Life. Saʿd ibn Manṣūr ibn Saʿd ibn al-Ḥasan ibn Hibat Allāh Ibn Kammūna al- Baghdādī was a Jewish philosopher who presumably held an administrative. Physician and man of letters, Ibn Kammuna left a number of writings on philosophy and religion. His treatise comparing Judaism, Christianity and Islam caused. Critical Remarks by Najm al-Din al-Katibi on the Kitab al-Ma’alim.
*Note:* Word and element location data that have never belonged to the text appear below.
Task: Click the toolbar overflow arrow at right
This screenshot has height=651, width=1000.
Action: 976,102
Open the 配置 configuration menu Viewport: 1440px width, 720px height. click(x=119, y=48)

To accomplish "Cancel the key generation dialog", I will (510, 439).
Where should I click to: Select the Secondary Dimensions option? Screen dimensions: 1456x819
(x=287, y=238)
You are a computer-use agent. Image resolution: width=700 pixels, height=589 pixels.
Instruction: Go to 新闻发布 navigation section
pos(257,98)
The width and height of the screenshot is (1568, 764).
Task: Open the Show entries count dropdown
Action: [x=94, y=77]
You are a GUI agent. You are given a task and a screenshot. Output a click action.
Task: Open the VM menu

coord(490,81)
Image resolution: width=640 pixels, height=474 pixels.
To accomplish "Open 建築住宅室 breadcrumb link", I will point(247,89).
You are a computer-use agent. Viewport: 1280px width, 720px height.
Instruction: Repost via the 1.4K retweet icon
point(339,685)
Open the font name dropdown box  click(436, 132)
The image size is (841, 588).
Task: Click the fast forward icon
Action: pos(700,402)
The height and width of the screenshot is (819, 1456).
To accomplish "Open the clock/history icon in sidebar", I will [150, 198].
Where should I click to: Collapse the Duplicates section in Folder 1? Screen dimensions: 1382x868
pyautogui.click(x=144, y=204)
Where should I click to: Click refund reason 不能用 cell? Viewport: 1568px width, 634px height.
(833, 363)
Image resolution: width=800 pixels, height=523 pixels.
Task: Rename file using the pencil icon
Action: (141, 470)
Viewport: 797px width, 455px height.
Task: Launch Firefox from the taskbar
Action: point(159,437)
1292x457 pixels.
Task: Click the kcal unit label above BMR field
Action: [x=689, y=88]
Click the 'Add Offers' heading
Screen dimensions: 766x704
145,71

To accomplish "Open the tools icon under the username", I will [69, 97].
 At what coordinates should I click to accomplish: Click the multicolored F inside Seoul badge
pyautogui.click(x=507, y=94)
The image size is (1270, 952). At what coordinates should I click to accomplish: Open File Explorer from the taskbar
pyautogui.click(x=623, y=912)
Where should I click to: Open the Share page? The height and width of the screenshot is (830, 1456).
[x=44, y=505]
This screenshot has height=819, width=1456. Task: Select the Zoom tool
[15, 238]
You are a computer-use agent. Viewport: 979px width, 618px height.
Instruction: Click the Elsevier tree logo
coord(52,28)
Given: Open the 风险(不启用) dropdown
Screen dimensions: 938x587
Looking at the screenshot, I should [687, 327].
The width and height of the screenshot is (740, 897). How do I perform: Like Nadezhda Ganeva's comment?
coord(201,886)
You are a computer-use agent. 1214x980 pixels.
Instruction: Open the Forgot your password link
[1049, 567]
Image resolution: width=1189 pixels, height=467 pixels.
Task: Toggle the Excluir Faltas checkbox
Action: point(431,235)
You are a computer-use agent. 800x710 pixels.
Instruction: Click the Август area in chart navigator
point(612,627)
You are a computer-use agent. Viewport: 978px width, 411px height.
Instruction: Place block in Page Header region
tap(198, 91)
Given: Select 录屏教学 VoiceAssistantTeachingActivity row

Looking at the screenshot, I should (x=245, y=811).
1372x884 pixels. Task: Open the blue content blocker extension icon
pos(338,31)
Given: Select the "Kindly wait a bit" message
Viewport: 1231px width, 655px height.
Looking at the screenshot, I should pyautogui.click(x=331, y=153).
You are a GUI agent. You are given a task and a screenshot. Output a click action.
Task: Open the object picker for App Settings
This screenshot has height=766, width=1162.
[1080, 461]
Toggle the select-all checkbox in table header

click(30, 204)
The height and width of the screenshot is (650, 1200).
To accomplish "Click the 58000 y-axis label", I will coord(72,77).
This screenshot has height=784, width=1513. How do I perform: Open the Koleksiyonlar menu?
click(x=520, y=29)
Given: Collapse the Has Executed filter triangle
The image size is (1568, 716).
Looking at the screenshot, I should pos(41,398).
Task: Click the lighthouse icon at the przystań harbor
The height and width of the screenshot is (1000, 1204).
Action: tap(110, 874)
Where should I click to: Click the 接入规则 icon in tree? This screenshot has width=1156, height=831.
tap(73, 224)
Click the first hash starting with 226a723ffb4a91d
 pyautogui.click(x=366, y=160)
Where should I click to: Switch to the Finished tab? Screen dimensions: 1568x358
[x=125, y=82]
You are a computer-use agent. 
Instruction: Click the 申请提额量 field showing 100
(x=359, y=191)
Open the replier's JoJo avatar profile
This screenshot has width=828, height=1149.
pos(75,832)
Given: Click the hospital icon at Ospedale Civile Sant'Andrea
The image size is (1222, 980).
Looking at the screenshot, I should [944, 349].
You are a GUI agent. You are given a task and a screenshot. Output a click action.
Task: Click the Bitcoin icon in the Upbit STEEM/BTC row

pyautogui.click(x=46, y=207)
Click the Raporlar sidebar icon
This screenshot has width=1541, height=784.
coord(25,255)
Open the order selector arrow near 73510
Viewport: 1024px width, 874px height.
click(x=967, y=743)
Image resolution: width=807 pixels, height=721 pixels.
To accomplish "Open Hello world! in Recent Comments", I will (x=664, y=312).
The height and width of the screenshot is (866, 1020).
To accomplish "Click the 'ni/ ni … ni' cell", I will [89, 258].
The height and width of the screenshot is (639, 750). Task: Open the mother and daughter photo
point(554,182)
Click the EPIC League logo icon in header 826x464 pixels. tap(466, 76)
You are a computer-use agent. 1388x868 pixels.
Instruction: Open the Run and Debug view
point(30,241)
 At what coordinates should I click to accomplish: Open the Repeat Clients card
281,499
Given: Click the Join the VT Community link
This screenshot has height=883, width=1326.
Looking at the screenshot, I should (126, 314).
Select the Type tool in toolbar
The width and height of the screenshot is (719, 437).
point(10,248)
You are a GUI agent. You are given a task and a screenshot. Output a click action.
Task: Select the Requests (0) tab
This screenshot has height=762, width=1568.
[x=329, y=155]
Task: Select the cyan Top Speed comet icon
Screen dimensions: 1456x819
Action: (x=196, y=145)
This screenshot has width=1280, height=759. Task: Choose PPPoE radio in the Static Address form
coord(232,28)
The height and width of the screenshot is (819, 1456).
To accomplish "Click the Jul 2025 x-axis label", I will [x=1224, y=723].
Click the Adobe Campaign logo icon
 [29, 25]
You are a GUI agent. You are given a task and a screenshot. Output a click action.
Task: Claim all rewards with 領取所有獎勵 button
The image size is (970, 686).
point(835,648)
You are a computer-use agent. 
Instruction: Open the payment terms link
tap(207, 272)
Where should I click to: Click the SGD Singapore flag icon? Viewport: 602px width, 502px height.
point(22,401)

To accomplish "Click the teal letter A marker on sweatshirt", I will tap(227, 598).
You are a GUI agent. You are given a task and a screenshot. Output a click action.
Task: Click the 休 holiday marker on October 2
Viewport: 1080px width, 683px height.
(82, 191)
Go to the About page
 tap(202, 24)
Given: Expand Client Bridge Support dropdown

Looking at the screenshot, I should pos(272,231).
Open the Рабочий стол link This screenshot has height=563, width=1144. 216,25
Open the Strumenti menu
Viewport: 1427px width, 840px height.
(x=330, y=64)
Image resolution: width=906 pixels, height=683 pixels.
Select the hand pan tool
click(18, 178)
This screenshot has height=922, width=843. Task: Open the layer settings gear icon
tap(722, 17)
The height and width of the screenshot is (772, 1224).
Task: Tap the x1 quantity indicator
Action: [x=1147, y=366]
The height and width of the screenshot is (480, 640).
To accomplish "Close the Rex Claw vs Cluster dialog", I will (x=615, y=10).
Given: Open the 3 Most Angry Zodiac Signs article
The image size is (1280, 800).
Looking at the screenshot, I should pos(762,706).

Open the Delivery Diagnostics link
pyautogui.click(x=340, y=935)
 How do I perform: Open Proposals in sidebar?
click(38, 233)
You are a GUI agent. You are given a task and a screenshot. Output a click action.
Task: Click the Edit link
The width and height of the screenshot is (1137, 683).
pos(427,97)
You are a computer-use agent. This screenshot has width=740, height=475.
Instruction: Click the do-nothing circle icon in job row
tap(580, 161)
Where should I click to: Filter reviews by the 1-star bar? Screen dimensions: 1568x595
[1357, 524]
Together with the Commentaries by Izz al-Dawla ibn Kammuna. by Sabine Schmidtke.
|Published (Last):||3 April 2016|
|PDF File Size:||7.80 Mb|
|ePub File Size:||8.87 Mb|
|Price:||Free* [*Free Regsitration Required]|
Hence both hads and tajriba aim to function as sources for hidden knowledge within scientific systems that are based upon ultimately Aristotelian logic.
Ibn Kammuna – Wikipedia
Simply taking note of variants missed by one or more editor, even if these seem to be significant, is not enough; we would like to see a discussion of sample passages, with full analysis of the implications of the different readings.
There is thus a distinct and immediate spiritual reward for praxis, even for—perhaps especially for—the enlightened. Bridger review of Medieval Exegesis and Religious Difference: If we also keep in mind the nascent state of scholarship on the man and the period in which he flourished, the best course of action for the present essay seems to be this. The first of these includes veridical dreams, divination, and other cases in which the unknown is revealed.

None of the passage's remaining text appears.